Webrings - Maps - Trolleys and More
Sunday, October 30, 2016
Sixty years ago, on October 31, 1956, the last city run streetcar ended service in Brooklyn. Three lines ended on that date: Two streetcar lines, namely the Church Avenue (35) and the McDonald-Church Line (50), and the Cortelyou Road (23) trolleybus. In another part of the city, a line over the Queensborough Bridge would operate until 1957. Trolleybuses ended on July 27, 1960 and electric trolley freight on the South Brooklyn would last for a few more years. Searching the net to get photos regarding the Church Avenue Line that I did not see before, I came across the website below called the "TheTrolleyDoger"
This website deals mainly (after a brief observation) with Chicago rapid transit and PCC streetcars. Chicago, the second city in the United States has a large rapid transit system and still has an elevated line in the Central Business District. This website has very interesting material dealing with the variety that once existed and still exists in the Chicago area. This great picture below comes from their website and is quite rare. It is rare because it shows two PCC streetcars at the McDonald - Church intersection sometime between 1951 and 1956. As stated in the blog, Chicago and New York have similar transit histories. But I disagree. Chicago appears to be less anti-trolley than New York. Chicago's trolleybuses lasted until 1973 with many lines. New York's (Brooklyn and Queens) trolleybuses lasted until July, 1960. Chicago kept their elevated lines in the Central Business District while Manhattan lost theirs in 1955. Downtown Brooklyn lost the Myrtle Avenue Line in 1969. I believe that Chicago's rail equipment (subway, elevated, and streetcar) was very innovative compared to New York's. The Chicago PCC cars were huge and had an interesting door arrangement. Chicago trolley's as shown in the"trolleydoger" website operated in very interesting environments: Streets, under elevated lines, on bridges and private rights of way. Similar to New York, Chicago is a big city, like New York and is having trouble bringing back trolleys. One fact that I did not know about Chicago elevated lines: "...in the central city, the Chicago elevated lines operated over streets... but away from the central city, the elevated lines mainly operated over backyards and private right of ways...." In New York, including the elevated lines that no longer exist, I would say that the majority is and was over streets.

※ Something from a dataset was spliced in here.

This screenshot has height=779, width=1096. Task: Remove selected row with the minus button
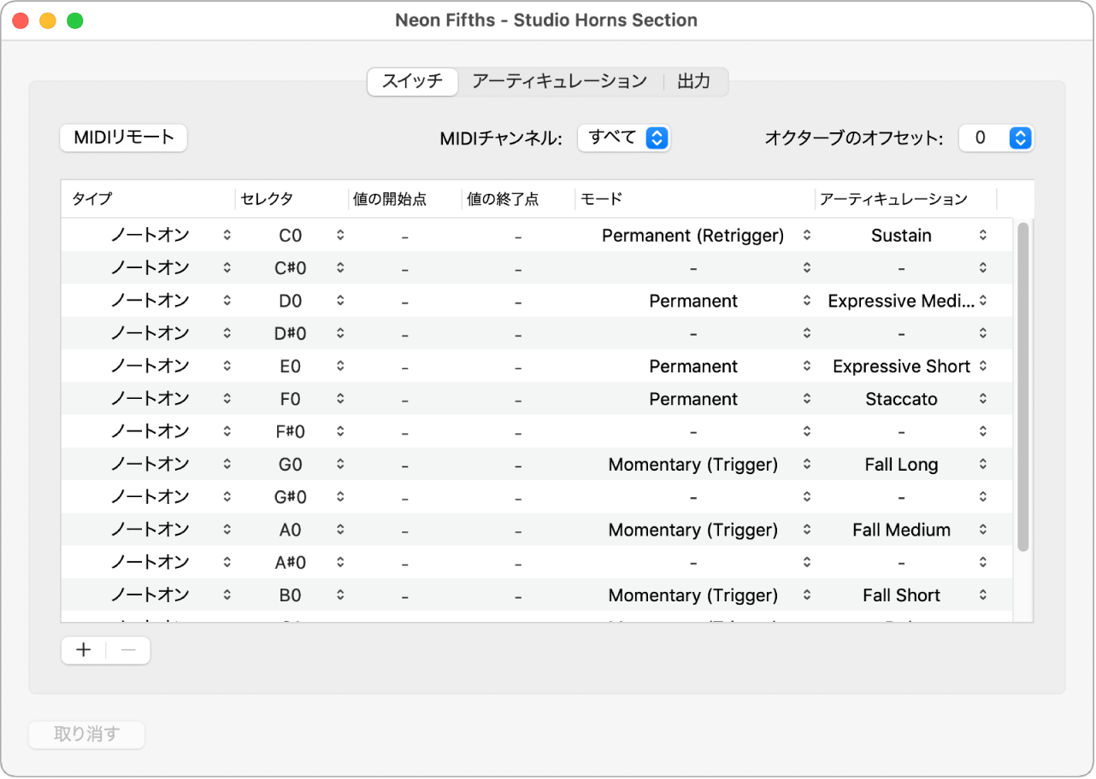tap(128, 649)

In the picture above from "thetrolleydodger" website, a southbound streetcar (right) is about to turn into McDonald Avenue perhaps to the 16th Avenue Loop. To the left, a Bristol Street car is headed east on Church Avenue. You are facing east on Church Avenue, and you are looking at the Greater NY Saving Bank.

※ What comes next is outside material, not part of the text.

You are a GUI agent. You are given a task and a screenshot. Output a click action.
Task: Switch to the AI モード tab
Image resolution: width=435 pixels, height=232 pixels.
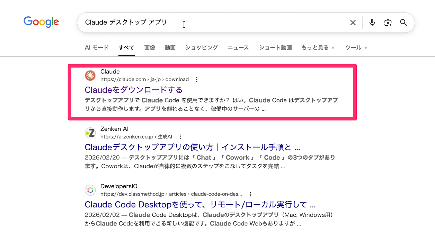pos(97,48)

As I said in the past, after October 31, 1956, the tracks and wires and poles did not disappear overnight. The wires were up for years and many trolley wire support poles were left but they are all gone, except in some rare places as former trolley loops. Will trolleys ever come back to Brooklyn? A group is trying to bring it back but it will not apparently have overhead. My guess as soon as construction is started, a cheap Star Trak type of transporter will be made available making rapid transit obsolete.